## Exercise requirements
Copy out each line of the data below in which "agent" appears.

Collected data
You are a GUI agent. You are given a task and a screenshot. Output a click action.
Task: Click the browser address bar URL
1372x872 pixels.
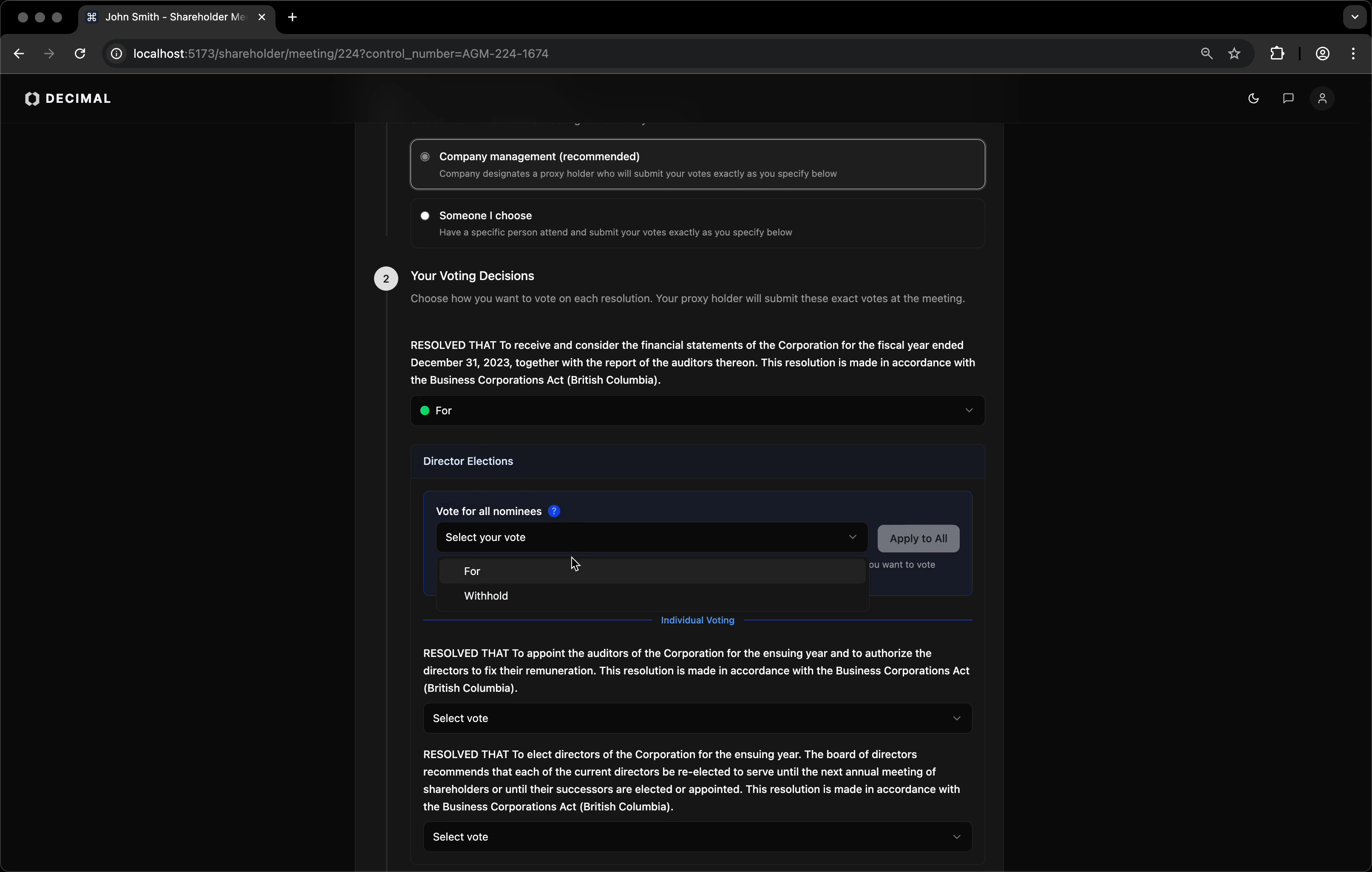(341, 54)
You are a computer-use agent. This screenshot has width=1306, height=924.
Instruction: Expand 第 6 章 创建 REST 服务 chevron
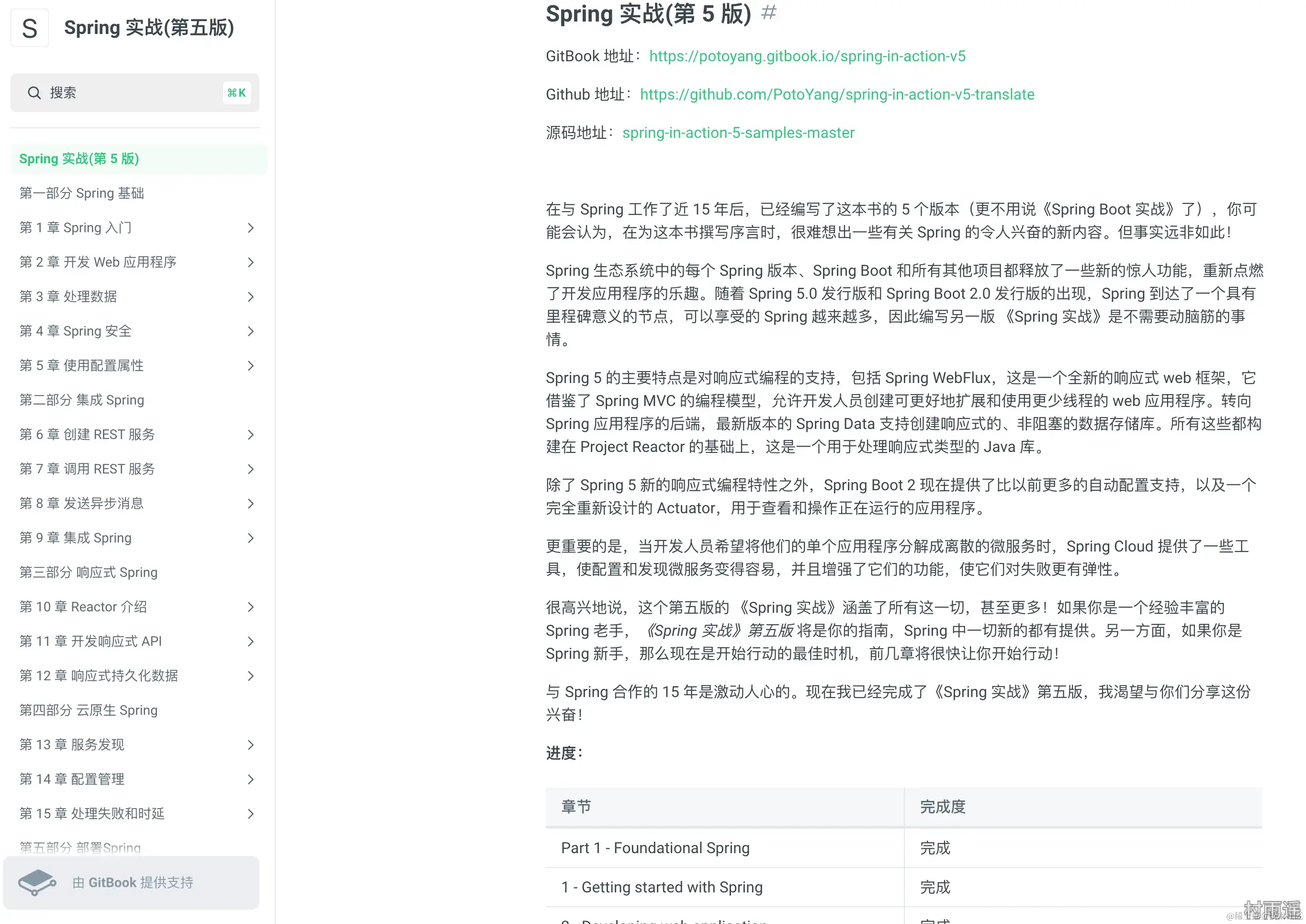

## Written response
You are a GUI agent. You are given a task and a screenshot. Output a click action.
You are a computer-use agent. This screenshot has width=1306, height=924.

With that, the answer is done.